General characteristics
- Class & type: Edsall-class destroyer escort
- Displacement: 1,253 tons standard; 1,590 tons full load;
- Length: 306 feet (93.27 m)
- Beam: 36.58 feet (11.15 m)
- Draft: 10.42 full load feet (3.18 m)
- Propulsion: 4 FM diesel engines,; 4 diesel-generators,; 6,000 shp (4.5 MW),; 2 screws;
- Speed: 21 knots (39 km/h)
- Range: 9,100 nmi. at 12 knots; (17,000 km at 22 km/h);
- Complement: 8 officers, 201 enlisted
- Armament: 3 × single 3 in (76 mm)/50 guns; 1 × twin 40 mm AA guns; 8 × single 20 mm AA guns; 1 × triple 21 in (533 mm) torpedo tubes; 8 × depth charge projectors; 1 × depth charge projector (hedgehog); 2 × depth charge tracks;

= USS Chambers =

Early Cold War-era U.S. destroyer escort

USS Chambers (DE-391) was an in service with the United States Navy from 1943 to 1946 and from 1955 to 1960. From 1952 to 1954, she was loaned to the United States Coast Guard where she served as USCGC Chambers (WDE-491). She was finally scrapped in 1975.

==Namesake==
Russell Franklyn Chambers was born on 10 June 1914 in La Habra, California. He was appointed aviation cadet, United States Naval Reserve on 5 December 1938 and commissioned Ensign on 4 November 1939. On duty in the Philippines when the United States entered World War II, he was reported missing in action 27 December 1941 after an engagement with Japanese aircraft over Jolo. He was officially declared dead 28 December 1942.

==History==
Chambers was launched 17 August 1943 by Brown Shipbuilding Co., Houston, Texas; sponsored by Mrs. R. F. Chambers; commissioned 22 November 1943 and reported to the Atlantic Fleet.

[Data extracts]
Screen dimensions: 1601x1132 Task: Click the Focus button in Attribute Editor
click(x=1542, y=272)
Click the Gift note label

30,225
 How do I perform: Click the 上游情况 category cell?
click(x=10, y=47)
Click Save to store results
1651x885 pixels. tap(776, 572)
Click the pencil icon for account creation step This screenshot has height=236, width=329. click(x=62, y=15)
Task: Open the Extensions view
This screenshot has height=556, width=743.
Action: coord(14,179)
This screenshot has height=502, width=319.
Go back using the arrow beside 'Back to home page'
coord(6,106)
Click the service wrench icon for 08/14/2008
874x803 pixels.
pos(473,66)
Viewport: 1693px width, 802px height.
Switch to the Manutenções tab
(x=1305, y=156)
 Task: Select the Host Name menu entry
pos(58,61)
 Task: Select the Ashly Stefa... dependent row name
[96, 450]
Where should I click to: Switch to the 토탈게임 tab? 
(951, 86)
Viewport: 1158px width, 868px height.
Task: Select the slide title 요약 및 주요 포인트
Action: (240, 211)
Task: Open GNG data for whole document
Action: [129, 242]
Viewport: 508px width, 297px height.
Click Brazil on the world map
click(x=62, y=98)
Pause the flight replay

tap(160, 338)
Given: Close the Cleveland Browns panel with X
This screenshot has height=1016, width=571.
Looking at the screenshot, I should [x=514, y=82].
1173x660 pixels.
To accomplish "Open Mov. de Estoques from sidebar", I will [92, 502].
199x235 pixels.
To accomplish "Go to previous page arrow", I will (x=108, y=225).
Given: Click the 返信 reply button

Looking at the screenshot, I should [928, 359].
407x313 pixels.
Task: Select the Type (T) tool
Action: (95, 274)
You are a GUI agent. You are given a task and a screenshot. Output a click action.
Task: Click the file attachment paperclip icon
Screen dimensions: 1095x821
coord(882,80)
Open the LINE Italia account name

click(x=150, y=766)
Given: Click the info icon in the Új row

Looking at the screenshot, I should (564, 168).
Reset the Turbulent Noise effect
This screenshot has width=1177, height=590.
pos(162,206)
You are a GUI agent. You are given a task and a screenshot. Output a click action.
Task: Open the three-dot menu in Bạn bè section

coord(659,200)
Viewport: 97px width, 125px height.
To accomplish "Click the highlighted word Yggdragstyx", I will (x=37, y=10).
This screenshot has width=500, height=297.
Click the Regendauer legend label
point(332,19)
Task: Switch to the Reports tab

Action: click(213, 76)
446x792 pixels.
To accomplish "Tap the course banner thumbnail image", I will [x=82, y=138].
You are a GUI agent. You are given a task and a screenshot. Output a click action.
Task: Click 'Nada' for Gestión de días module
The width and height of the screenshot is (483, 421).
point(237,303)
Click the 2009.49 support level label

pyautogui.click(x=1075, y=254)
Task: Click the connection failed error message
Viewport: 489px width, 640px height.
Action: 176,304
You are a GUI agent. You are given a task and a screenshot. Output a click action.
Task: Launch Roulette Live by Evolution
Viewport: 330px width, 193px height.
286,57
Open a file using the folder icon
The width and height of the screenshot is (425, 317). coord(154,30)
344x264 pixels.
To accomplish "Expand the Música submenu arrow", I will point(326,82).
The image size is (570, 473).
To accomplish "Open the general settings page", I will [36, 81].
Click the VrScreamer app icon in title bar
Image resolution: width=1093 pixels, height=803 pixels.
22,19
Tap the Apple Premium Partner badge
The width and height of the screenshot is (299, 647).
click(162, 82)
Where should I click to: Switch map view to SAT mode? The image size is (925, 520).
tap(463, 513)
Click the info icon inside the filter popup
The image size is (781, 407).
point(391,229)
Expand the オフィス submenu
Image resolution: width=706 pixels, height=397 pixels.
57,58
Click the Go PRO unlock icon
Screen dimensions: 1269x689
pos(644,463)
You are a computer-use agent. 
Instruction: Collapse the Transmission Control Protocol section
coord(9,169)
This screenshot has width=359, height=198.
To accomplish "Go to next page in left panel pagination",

[Tasks to complete]
[1] Reproduce the USS Chambers text starting with "General characteristics" and going on through "knots (39 km/h)".
[2] Does the USS Chambers text agree with each statement? Answer yes or no, quoting the deciding words. (a) The ship was launched by Brown Shipbuilding Co. in Houston, Texas. (b) The ship served on loan to the Coast Guard from 1955 to 1960. (c) Russell Franklyn Chambers was born in La Habra, California.
Answer from the USS Chambers text alone and not from the items.

[Your responses]
[1]
General characteristics
- Class & type: Edsall-class destroyer escort
- Displacement: 1,253 tons standard; 1,590 tons full load;
- Length: 306 feet (93.27 m)
- Beam: 36.58 feet (11.15 m)
- Draft: 10.42 full load feet (3.18 m)
- Propulsion: 4 FM diesel engines,; 4 diesel-generators,; 6,000 shp (4.5 MW),; 2 screws;
- Speed: 21 knots (39 km/h)

[2]
(a) Yes: "Chambers was launched 17 August 1943 by Brown Shipbuilding Co., Houston, Texas"
(b) No: "From 1952 to 1954, she was loaned to the United States Coast Guard"
(c) Yes: "Russell Franklyn Chambers was born on 10 June 1914 in La Habra, California"